Fino a che erano di carta, questi testi interessavano studiosi o studenti di storia e persone interessate alla figura di Cesare Battisti. Che potevano decidere di leggerli, uno per volta, fotocopiarne delle parti, consultare le immagini, citarli come fonte. Con la digitalizzazione questi testi sono stati smembrati: abbiamo il testo integro in formato immagine; grazie al lavoro della comunità di Wikisource abbiamo il formato testo modificabile a fronte (che chiunque può contribuire a migliorare); abbiamo diversi formati dei testi da leggere su diversi dispositivi (ePub, Mobi, Pdf, TXT, RTF) abbiamo le immagini e le carte geografiche fotografate una per una, come singoli oggetti digitali. Sono ancora di grande interesse per gli studiosi, ma chiunque ci può giocare come vuole, può usarli per creare nuovi prodotti dell’intelligenza e della creatività umana, può produrre nuovi strumenti e nuove fonti di conoscenza. Non più e non solo gli storici e gli studiosi, dunque, possono beneficiare di questo lavoro, ma chiunque.

Per esempio, succede che qualcuno , che non è uno storico e non è direttamente interessato alla figura di Cesare Battisti per lavoro o per interesse personale, trovi nell’opera digitalizzata di Battisti una mappa della città di Trento di un secolo fa.

Ispirato da una rappresentazione della propria città che a tratti è rimasta uguale, a tratti è radicalmente diversa a distanza di un secolo, decide di sovrapporre alla mappa antica, una odierna della città di Trento, realizzata in modo aperto e collaborativo nel progetto OpenStreetMap, per creare nuove visualizzazioni che evidenzino tutto quello che è cambiato, e tutto quello che è rimasto uguale, nella città di Trento a distanza di un secolo. trento1915_mask

Tutto il percorso, e i risultati di questo lavoro, che mi sembra bellissimo, sono ben raccontati e descritti qui.

Un’opera scritta un secolo fa che, solo per il fatto di essere ora disponibile liberamente in formato digitale, rigenera se stessa e genera nuova conoscenza, mi sembra che possa rappresentare un efficace invito per le biblioteche a non temere di “liberare” i testi in pubblico dominio che conservano: questi, e le loro digitalizzazioni, resteranno integri e correranno solo due rischi che vale la pena di correre: una maggiore diffusione di questi documenti e la possibilità di vedere nascere nuove opere di ingegno e creatività a partire da quelle liberate.

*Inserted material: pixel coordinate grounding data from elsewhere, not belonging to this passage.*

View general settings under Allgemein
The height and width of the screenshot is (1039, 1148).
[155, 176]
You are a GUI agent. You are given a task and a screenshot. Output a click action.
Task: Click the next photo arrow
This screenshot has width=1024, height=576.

Il bello del pubblico dominio è proprio questo: custodite nelle biblioteche fisiche le opere di carta, le versioni digitali sono sono lì a disposizione di tutti, non bisogna chiedere il permesso a nessuno per digitalizzarle e diffonderle; sono beni che solo con il libero riuso diventano generativi, proprio come quel pezzo di lievito curato e condiviso da tutti, che ciascuno poteva riutilizzare per creare il pane delle forme e ricette più varie.

Anche la conoscenza ha senso se mantenuta viva, se qualcuno se ne prende cura non tenendola chiusa nell’armadio per distribuirla a richiesta, magari dietro compilazione di uno o più moduli, ma lasciando che, come un eterno lievito, possa circolare e venga rigenerata dal libero riuso di chiunque.

Se ha funzionato con il pane, bene di prima necessità, e per secoli, perché allora non dovrebbe funzionare con la conoscenza?